## MATERIAL FOR THIS TASK

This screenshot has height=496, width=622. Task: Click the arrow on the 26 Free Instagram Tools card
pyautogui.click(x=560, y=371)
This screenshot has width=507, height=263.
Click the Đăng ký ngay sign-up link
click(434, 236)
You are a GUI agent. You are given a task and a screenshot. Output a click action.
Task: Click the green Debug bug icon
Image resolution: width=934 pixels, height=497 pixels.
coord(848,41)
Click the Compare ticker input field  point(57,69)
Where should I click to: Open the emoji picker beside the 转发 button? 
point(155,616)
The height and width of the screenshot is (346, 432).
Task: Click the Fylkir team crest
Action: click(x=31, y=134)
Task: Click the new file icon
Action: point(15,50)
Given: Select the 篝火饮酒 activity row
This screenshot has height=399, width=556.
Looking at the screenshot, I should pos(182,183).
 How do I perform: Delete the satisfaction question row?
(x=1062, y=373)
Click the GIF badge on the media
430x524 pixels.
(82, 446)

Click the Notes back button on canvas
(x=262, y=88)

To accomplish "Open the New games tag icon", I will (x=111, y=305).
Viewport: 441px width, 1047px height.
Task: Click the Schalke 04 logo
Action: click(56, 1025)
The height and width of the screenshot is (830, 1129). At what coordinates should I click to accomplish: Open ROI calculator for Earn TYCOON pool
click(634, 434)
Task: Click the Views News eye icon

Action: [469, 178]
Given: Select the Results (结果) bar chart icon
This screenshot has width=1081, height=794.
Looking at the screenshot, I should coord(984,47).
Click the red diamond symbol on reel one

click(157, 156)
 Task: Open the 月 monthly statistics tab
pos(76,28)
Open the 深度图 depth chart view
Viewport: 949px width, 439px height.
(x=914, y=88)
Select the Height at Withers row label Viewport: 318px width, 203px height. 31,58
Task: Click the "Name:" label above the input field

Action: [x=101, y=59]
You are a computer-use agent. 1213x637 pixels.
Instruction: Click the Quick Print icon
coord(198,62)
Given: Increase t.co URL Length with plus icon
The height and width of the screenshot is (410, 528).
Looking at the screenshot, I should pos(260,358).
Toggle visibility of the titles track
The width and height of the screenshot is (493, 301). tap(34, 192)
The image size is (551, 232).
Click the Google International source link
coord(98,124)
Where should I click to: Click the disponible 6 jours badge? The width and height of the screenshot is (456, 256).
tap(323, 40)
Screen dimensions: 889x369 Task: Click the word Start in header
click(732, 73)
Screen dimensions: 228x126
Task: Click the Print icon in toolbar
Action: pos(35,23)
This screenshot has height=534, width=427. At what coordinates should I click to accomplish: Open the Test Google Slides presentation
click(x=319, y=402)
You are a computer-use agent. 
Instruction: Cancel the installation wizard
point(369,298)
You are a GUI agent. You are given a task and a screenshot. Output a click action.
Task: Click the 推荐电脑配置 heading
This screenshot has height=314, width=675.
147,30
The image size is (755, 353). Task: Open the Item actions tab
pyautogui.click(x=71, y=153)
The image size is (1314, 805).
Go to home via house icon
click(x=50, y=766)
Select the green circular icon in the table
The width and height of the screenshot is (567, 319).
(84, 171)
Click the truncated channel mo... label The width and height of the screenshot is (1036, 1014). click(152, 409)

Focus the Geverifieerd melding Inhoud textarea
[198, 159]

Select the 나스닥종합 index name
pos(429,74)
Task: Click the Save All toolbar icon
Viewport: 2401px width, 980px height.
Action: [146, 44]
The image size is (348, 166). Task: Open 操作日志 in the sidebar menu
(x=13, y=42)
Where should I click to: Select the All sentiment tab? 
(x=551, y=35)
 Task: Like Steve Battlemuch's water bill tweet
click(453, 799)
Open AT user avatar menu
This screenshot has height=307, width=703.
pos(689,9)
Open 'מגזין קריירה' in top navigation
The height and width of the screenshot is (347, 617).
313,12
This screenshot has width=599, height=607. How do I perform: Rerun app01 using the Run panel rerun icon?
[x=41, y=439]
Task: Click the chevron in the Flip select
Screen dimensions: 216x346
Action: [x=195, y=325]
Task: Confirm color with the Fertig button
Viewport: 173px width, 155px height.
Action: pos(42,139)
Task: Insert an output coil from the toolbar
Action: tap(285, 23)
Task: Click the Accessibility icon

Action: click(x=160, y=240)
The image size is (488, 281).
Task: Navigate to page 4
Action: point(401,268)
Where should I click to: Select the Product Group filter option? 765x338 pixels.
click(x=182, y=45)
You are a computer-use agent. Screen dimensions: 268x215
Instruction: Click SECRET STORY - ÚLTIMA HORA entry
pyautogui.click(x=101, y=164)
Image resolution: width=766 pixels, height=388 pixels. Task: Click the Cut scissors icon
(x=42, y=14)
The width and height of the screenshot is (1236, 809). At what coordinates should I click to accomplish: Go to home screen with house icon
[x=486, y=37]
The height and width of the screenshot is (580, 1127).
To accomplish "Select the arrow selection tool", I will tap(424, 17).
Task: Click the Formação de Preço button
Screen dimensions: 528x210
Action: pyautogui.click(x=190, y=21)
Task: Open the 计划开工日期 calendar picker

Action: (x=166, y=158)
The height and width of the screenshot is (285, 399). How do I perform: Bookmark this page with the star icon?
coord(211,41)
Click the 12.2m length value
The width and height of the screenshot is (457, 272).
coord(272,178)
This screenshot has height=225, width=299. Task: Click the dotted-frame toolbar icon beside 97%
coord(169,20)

## THE TASK
The full set of records, transcribed exactly, is the answer.

## RESPONSE BOX
This screenshot has height=496, width=622. Task: Click the arrow on the 26 Free Instagram Tools card
pyautogui.click(x=560, y=371)
This screenshot has width=507, height=263.
Click the Đăng ký ngay sign-up link
click(434, 236)
You are a GUI agent. You are given a task and a screenshot. Output a click action.
Task: Click the green Debug bug icon
Image resolution: width=934 pixels, height=497 pixels.
coord(848,41)
Click the Compare ticker input field  point(57,69)
Where should I click to: Open the emoji picker beside the 转发 button? 
point(155,616)
The height and width of the screenshot is (346, 432).
Task: Click the Fylkir team crest
Action: click(x=31, y=134)
Task: Click the new file icon
Action: point(15,50)
Given: Select the 篝火饮酒 activity row
This screenshot has height=399, width=556.
Looking at the screenshot, I should pos(182,183).
 How do I perform: Delete the satisfaction question row?
(x=1062, y=373)
Click the GIF badge on the media
430x524 pixels.
(82, 446)

Click the Notes back button on canvas
(x=262, y=88)

To accomplish "Open the New games tag icon", I will (x=111, y=305).
Viewport: 441px width, 1047px height.
Task: Click the Schalke 04 logo
Action: click(56, 1025)
The height and width of the screenshot is (830, 1129). At what coordinates should I click to accomplish: Open ROI calculator for Earn TYCOON pool
click(634, 434)
Task: Click the Views News eye icon

Action: [469, 178]
Given: Select the Results (结果) bar chart icon
This screenshot has width=1081, height=794.
Looking at the screenshot, I should coord(984,47).
Click the red diamond symbol on reel one

click(157, 156)
 Task: Open the 月 monthly statistics tab
pos(76,28)
Open the 深度图 depth chart view
Viewport: 949px width, 439px height.
(x=914, y=88)
Select the Height at Withers row label Viewport: 318px width, 203px height. 31,58
Task: Click the "Name:" label above the input field

Action: [x=101, y=59]
You are a computer-use agent. 1213x637 pixels.
Instruction: Click the Quick Print icon
coord(198,62)
Given: Increase t.co URL Length with plus icon
The height and width of the screenshot is (410, 528).
Looking at the screenshot, I should pos(260,358).
Toggle visibility of the titles track
The width and height of the screenshot is (493, 301). tap(34, 192)
The image size is (551, 232).
Click the Google International source link
coord(98,124)
Where should I click to: Click the disponible 6 jours badge? The width and height of the screenshot is (456, 256).
tap(323, 40)
Screen dimensions: 889x369 Task: Click the word Start in header
click(732, 73)
Screen dimensions: 228x126
Task: Click the Print icon in toolbar
Action: pos(35,23)
This screenshot has height=534, width=427. At what coordinates should I click to accomplish: Open the Test Google Slides presentation
click(x=319, y=402)
You are a computer-use agent. 
Instruction: Cancel the installation wizard
point(369,298)
You are a GUI agent. You are given a task and a screenshot. Output a click action.
Task: Click the 推荐电脑配置 heading
This screenshot has height=314, width=675.
147,30
The image size is (755, 353). Task: Open the Item actions tab
pyautogui.click(x=71, y=153)
The image size is (1314, 805).
Go to home via house icon
click(x=50, y=766)
Select the green circular icon in the table
The width and height of the screenshot is (567, 319).
(84, 171)
Click the truncated channel mo... label The width and height of the screenshot is (1036, 1014). click(152, 409)

Focus the Geverifieerd melding Inhoud textarea
[198, 159]

Select the 나스닥종합 index name
pos(429,74)
Task: Click the Save All toolbar icon
Viewport: 2401px width, 980px height.
Action: [146, 44]
The image size is (348, 166). Task: Open 操作日志 in the sidebar menu
(x=13, y=42)
Where should I click to: Select the All sentiment tab? 
(x=551, y=35)
 Task: Like Steve Battlemuch's water bill tweet
click(453, 799)
Open AT user avatar menu
This screenshot has height=307, width=703.
pos(689,9)
Open 'מגזין קריירה' in top navigation
The height and width of the screenshot is (347, 617).
313,12
This screenshot has width=599, height=607. How do I perform: Rerun app01 using the Run panel rerun icon?
[x=41, y=439]
Task: Click the chevron in the Flip select
Screen dimensions: 216x346
Action: [x=195, y=325]
Task: Confirm color with the Fertig button
Viewport: 173px width, 155px height.
Action: pos(42,139)
Task: Insert an output coil from the toolbar
Action: tap(285, 23)
Task: Click the Accessibility icon

Action: click(x=160, y=240)
The image size is (488, 281).
Task: Navigate to page 4
Action: point(401,268)
Where should I click to: Select the Product Group filter option? 765x338 pixels.
click(x=182, y=45)
You are a computer-use agent. Screen dimensions: 268x215
Instruction: Click SECRET STORY - ÚLTIMA HORA entry
pyautogui.click(x=101, y=164)
Image resolution: width=766 pixels, height=388 pixels. Task: Click the Cut scissors icon
(x=42, y=14)
The width and height of the screenshot is (1236, 809). At what coordinates should I click to accomplish: Go to home screen with house icon
[x=486, y=37]
The height and width of the screenshot is (580, 1127).
To accomplish "Select the arrow selection tool", I will tap(424, 17).
Task: Click the Formação de Preço button
Screen dimensions: 528x210
Action: pyautogui.click(x=190, y=21)
Task: Open the 计划开工日期 calendar picker

Action: (x=166, y=158)
The height and width of the screenshot is (285, 399). How do I perform: Bookmark this page with the star icon?
coord(211,41)
Click the 12.2m length value
The width and height of the screenshot is (457, 272).
coord(272,178)
This screenshot has height=225, width=299. Task: Click the dotted-frame toolbar icon beside 97%
coord(169,20)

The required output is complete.